NNSA spokeswoman Keri Fulton also said the contract extension will not vary greatly from Lockheed Martin’s current deal to run Sandia, which includes a fee-earning potential that is much lower than that of Los Alamos and Lawrence Livermore national laboratories. “Over the next month, NNSA and SNL will negotiate the terms of the contract extension,” she said. “NNSA will seek improvements but does not envision a drastically different contract than the current structure.”

Sandia is expected to be the first contract competition where the new approach is put into effect. Fulton emphasized that there is no current competition, and it hasn’t been determined whether a future competition will only involve Sandia. “As a result of the RFI process, NNSA decided not to undertake a major realignment of Nuclear Security Enterprise contracts at this time,” Fulton said. “The Secretary of Energy thought it was important to extend the contract pending more certainty on the results of the several Congress-directed studies and reviews on NNSA governance and laboratory governance. The next contract competition will be able to capture these results. A detailed plan will be forthcoming likely in the next 18 months.”
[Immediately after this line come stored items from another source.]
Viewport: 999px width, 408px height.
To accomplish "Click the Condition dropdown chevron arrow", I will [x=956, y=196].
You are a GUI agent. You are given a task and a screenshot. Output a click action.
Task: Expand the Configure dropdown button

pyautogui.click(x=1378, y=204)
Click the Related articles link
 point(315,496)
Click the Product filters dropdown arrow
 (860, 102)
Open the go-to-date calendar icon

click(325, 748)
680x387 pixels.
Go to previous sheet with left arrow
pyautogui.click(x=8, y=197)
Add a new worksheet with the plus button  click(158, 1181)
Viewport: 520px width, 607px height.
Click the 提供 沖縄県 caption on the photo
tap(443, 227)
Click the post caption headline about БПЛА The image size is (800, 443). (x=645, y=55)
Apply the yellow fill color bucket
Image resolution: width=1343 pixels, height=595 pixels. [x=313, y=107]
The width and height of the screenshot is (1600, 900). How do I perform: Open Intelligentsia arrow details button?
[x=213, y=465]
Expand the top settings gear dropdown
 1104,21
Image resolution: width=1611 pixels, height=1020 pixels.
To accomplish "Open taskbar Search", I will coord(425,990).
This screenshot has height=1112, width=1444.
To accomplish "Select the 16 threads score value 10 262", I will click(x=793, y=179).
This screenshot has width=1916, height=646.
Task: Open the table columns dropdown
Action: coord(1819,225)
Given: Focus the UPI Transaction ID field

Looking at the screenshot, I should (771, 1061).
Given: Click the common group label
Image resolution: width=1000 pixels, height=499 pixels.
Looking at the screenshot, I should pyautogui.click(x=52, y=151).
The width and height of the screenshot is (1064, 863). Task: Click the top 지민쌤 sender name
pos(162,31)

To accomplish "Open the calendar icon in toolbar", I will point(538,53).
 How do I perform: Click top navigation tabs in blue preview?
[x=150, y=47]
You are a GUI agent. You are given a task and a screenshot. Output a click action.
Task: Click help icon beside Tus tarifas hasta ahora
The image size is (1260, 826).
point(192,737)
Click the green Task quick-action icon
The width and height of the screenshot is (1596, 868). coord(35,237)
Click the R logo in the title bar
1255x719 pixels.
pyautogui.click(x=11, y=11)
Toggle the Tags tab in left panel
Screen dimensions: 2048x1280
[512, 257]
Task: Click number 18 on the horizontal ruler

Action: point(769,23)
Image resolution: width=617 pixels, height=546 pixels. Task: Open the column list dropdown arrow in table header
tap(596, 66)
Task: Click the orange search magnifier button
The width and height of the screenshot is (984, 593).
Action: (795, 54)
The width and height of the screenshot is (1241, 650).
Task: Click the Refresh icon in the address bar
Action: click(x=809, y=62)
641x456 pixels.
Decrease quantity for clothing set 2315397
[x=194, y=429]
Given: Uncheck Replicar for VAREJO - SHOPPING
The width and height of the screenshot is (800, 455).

‘There’s a Lot We Still Don’t Know’

While industry officials welcomed the announcement about Sandia, it appeared to generate as many questions as answers. “There’s a lot we still don’t know,” one industry official told NS&D Monitor. “There’s no acquisition strategy, there’s nothing. We’re nearly in the same spot we were two or three years ago.” Pushing back the decision also could create complications with other looming NNSA procurements. Over the next three years, the contracts for the Nevada National Security Site (2017) and the Kansas City Plant (September 2015) also expire, creating a potential logjam of procurements. “The idea that three contracts will be in the same window might overload the system,” the official said. “Our only question is will they do them in parallel or in a series and how they will prioritize each of them.”

Another industry official worried that delaying the start of a competition would place decision-making for the procurement in the hands of a new Administration, which is likely to have its own set of ideas about the contract. “Clearly this is one of those where if it really is three years, it just is basically saying, ‘We don’t want to deal with it. Take it off of Moniz’s and [NNSA Administrator nominee Frank] Klotz’s watch.”

There is expected to be no shortage of companies eager to compete for the Sandia contract, though only two companies have publicly said they will bid: Lockheed Martin and Fluor, which made a splash three years ago when it announced a teaming partnership with Boeing that has since dissolved, though Fluor remains interested in the contract. Other companies that are believed to be pursuing the opportunity include Bechtel, URS, Babcock & Wilcox, Northrop Grumman, Battelle, Jacobs Engineering, and SAIC. Honeywell, which currently manages the Kansas City Plant for the NNSA, is also likely to have some interest, especially in the non-nuclear production work that takes place at the lab. At least several other universities are also believed to have interest in the opportunity, including Texas A&M and the University of Texas, which teamed with Lockheed Martin on its unsuccessful run for the Los Alamos National Laboratory contract nearly a decade ago, as well as the University of New Mexico.